Month 3.20

“Fame is a form of incomprehension, perhaps the worst”
—Jorge Luis Borges—


sffd trucks1

Wendt hurriedly stepped over the charged hoses snaking out from the pump bays of fire engines and made his way to the opposite side of the street, turning to look back at the crowd spilling from the building, many of whom took up positions next to him to pause and look back as well, and thank their lucky stars or deities.  TV news crews stood on the periphery, reporters gripping mics and speaking into them with earnest professionalism.  Allie Grey was being filmed pointing to the old hotel.  The building had emptied itself in an amazingly short time.  Only a few stragglers, a woman who appeared to have injured her leg being helped by two firefighters, remained to clear the street area in front of the Reed Hotel.  One of them was Michel Brezon.

Wendt caught his eye and waved him over. “You all right, man?”  Brezon’s clothes and hair were covered with a light patina of white dust.

“Yeah, yeah, everything’s cool.  False alarm.”

“False alarm?”

“Yeah, somebody flushed and however that toilet was rigged, the pressure just blew the pipes out, knocked a few bricks down on top of the porta potties below, and sprayed shit down on whoever was standing in line.”  He grinned, “It’s a poetry event, what do they expect?”

Wendt nodded.  “Nobody was hurt? What about that woman I just saw being carried off?”

“Aw, she just twisted her ankle.  Slipped in a pile of debris in the stairwell.”

“Well, good thing no one was hurt. I don’t think the Penumbroi can afford a lawsuit.””

Brezon turned the conversation to more important matters. “Hey, whajathinka my sermon?”

“Impressive.  And very familiar. Wasn’t that the text from the Trotsky /Breton/Rivera thing. . . ?”

“Right, The Manifesto for an Independent Revolutionary Art of 1938, yeah.  I did a Ted Berrigan word substitution on it, tweaked it a bit here and there.”
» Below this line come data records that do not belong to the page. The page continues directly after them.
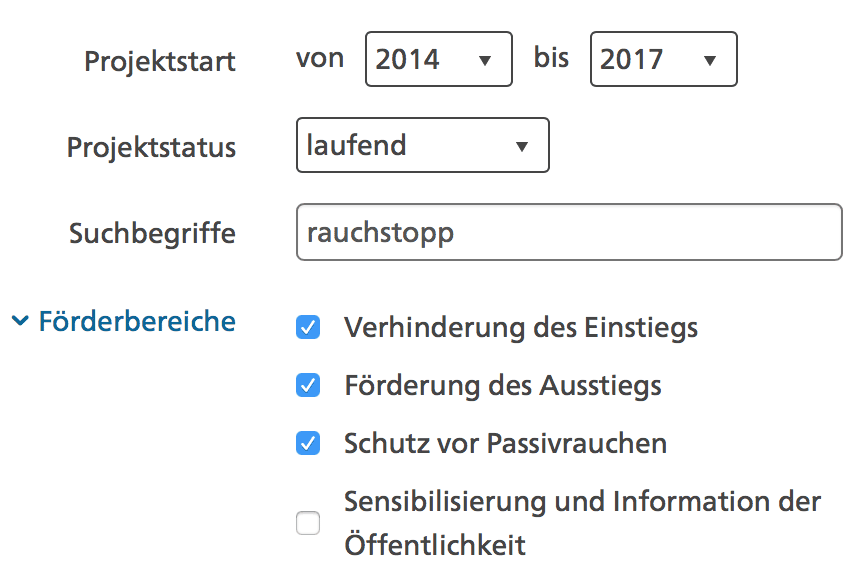Click the 'Förderung des Ausstiegs' label text
The image size is (860, 573).
[502, 385]
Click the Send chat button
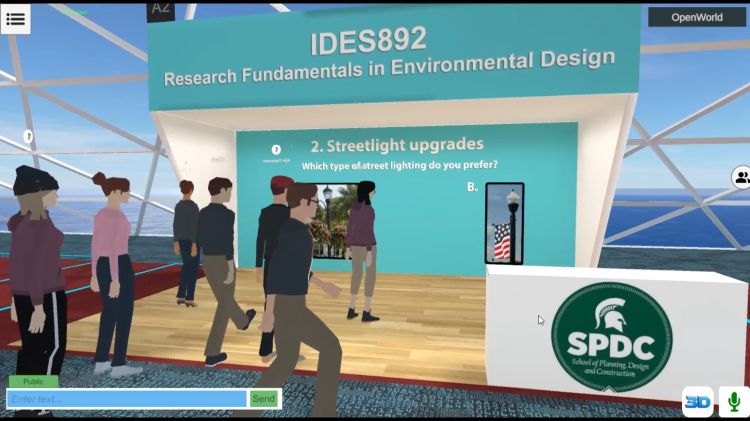The width and height of the screenshot is (750, 421). [x=263, y=399]
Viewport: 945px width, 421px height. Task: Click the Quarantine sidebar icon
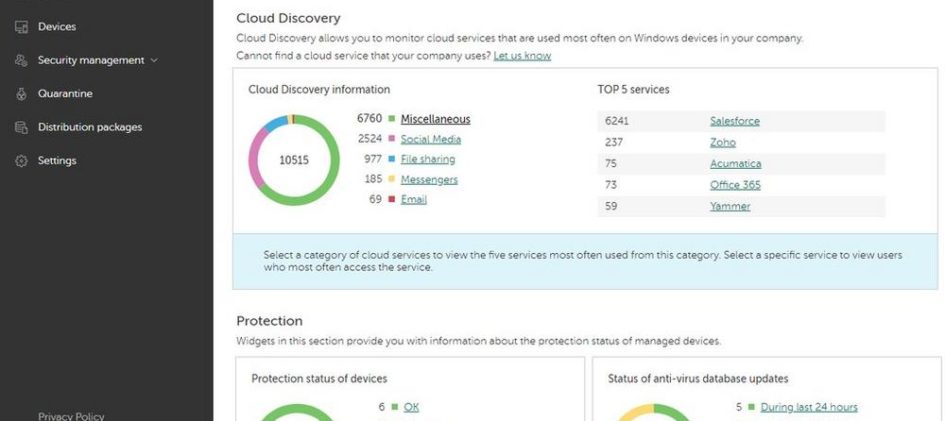(21, 94)
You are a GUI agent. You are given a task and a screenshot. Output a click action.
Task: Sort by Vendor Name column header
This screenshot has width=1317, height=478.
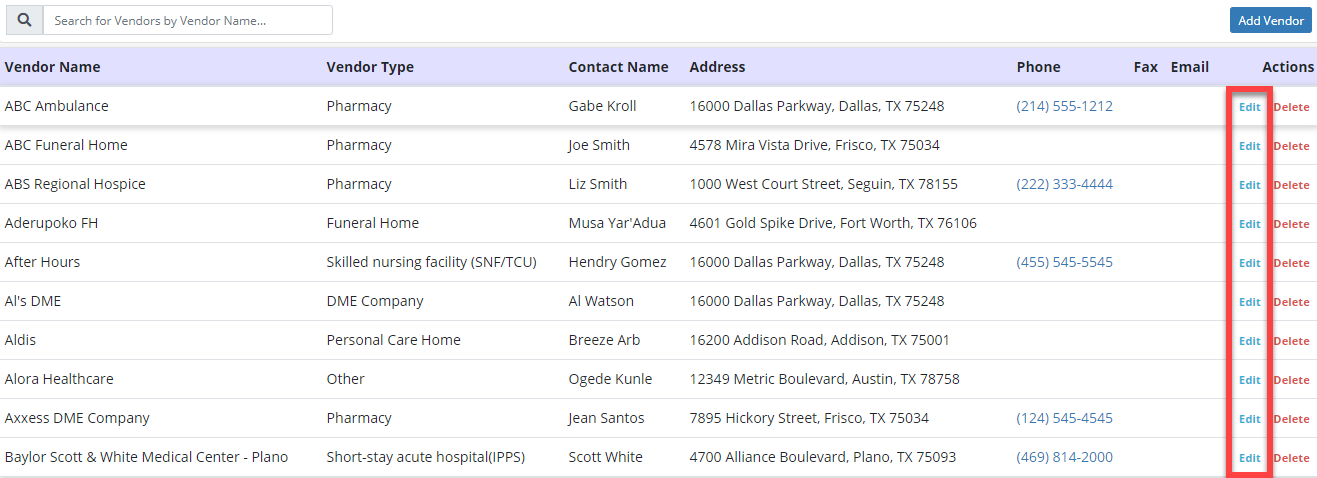(x=53, y=67)
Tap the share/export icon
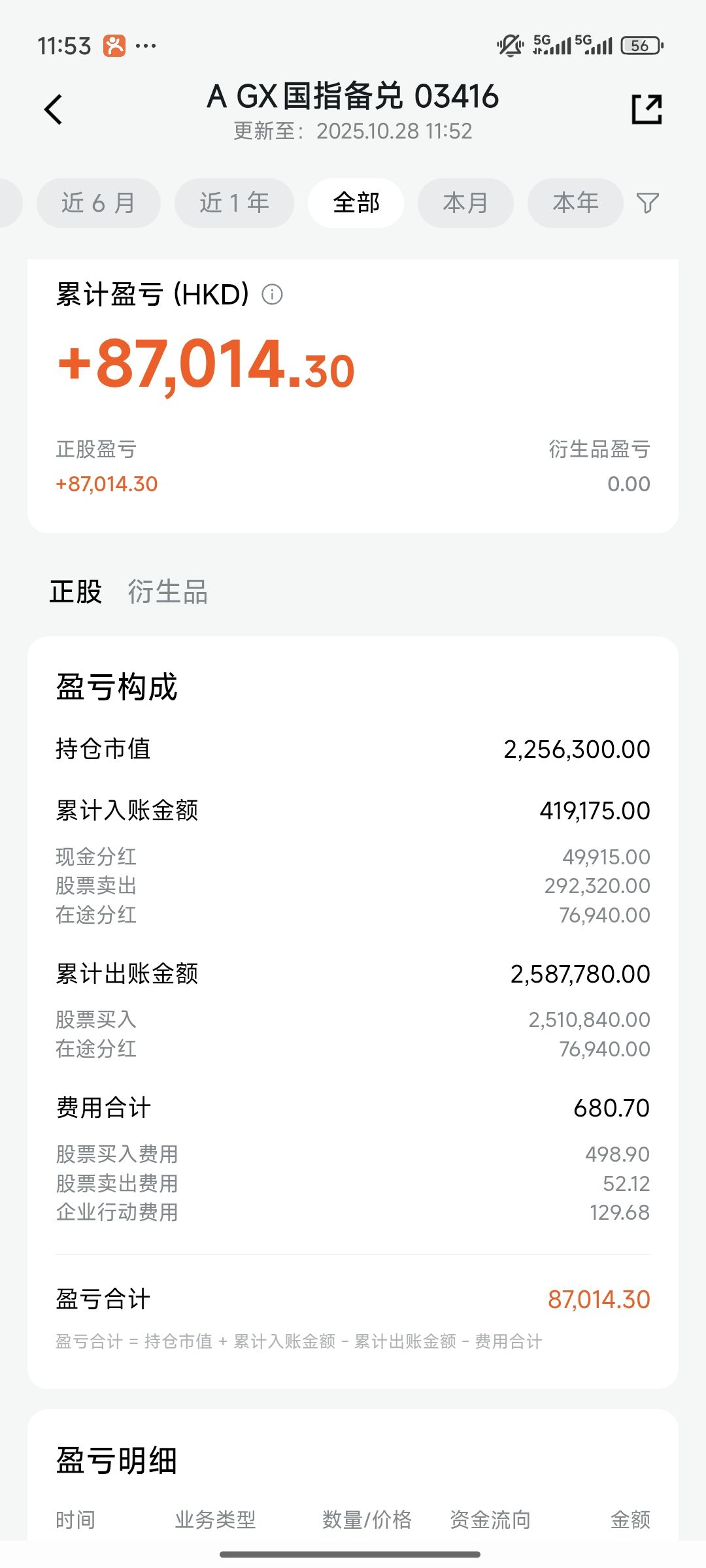This screenshot has height=1568, width=706. tap(647, 109)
“Good job.  But isn’t that plagiarism?”

“Yeah, well, what isn’t these days?”

Wendt laughed. “You’re right. And there’s always room for a good hoax.”

“Hey, come on, a bunch of us are going down to the Asylum on Howard.  You can buy me that drink you owe me for being such a dick at the Blake reading.”  Brezon grinned like he had an ace in the hole.

Wendt ruefully agreed. “Yeah, I might drift down there in a bit.”  Not, he thought to himself. The Asylum, not the actual name of the bar, was known for its crazies and rough trade leather boys.

The police extended the perimeter and began herding the growing crowd of gawkers further away from the site in either direction on Mission. Wendt went with the flow, reaching into his pocket for the last cigarette of the pack.  Beyond the confusion of whirling colored lights and patrol cars and ambulances and ladder trucks and powerful search beams even though there was still enough of twilight left to illuminate the potential catastrophe, he stopped to apply flame to tobacco.  Blowing out the first mouthful, he chuckled to himself brushing plaster dust off the sleeve of his jacket.  No doubt.  Hell is other poets.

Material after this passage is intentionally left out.